Tonight I got to talk to my granddad. He is the sweetest, funniest, and strongest man I know. Not for his age, not because he is related to me, but because he just is all the way around as a person. I told him I was feeling extremely lost with what career I wanted to go into. He explained that “the Lord tells you as much as you can understand at one time.” He went on to say that he did not start off knowing where he wanted his end goal to be. His interest was in the church and that is all he knew. He said if he had known he was going to go on to be a preacher he would have never pursued his career in the church because the thought of it would have been too overwhelming. He followed what he loved, learned from people, and was led into his love for the position he held for many years as a Baptist Preacher. Before you shake your head and go “wow your life must have been tough,” just know that he never once pushed religion on me. I was raised in a Christian environment but I cannot tell you a time he quoted scripture to me. He left his job at the door and raised me with love.
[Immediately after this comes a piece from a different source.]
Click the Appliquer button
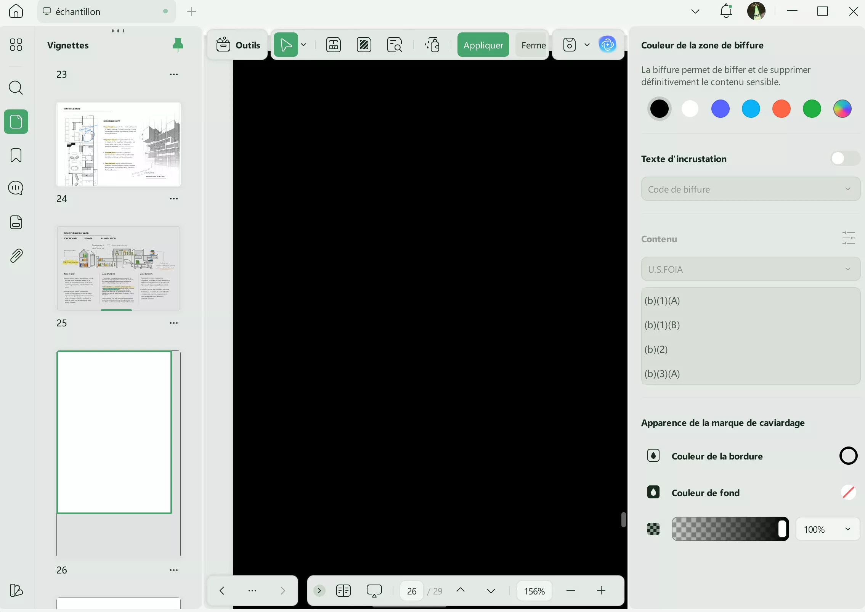865x612 pixels. pyautogui.click(x=483, y=45)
The older I get, the more I appreciate him for that.
This is the first semester I have taken off college in years. Normally, I go to school through the semester. I feel almost like I am going through withdrawals not having deadlines to meet. I also know that I want to get my Bachelors Degree.
Nursing has been what I have been trying to convince myself lately I want to do. Being a nurse provides a stable career, quite a lot of money, and medical benefits. Who doesn’t want those things?
I don’t love nursing though.
I love Photography. It’s my drug. Art in general.
I am at a crossroads where I must choose whether to pursue a degree that is good for me or a degree that I will enjoy obtaining.
My grandfather who drove me to my first day of school with our golden retriever Glory in the truck, is sending me $50 so I can apply to the College of Charleston. It’s a very well known historical college here in downtown Charleston, SC. Looking on their long list of majors…. I just came upon this major tonight:
In this major I could study photography, drawing, sculpting, printing, etc. In order to graduate, you must make an exhibit of your own personal work to present.
In how many languages can I say : YESSSSSSS.
So this is my new goal, to go apply to the college for the Fall semester.
I have no idea what I am doing. I have no idea if I am going to be able to make money with this degree. I have no idea if Ramen Noodles are going to be a main staple of my diet shortly.
But here is what I do know: I would absolutely love taking these courses. I would love the pumping adrenaline resulting from the fight to make it. I would never look back and regret the portion of my life where I practiced what I loved most.
For the first time in my life, I’m learning to love myself. And with that comes accepting that I am withholding the talent I have been gifted with.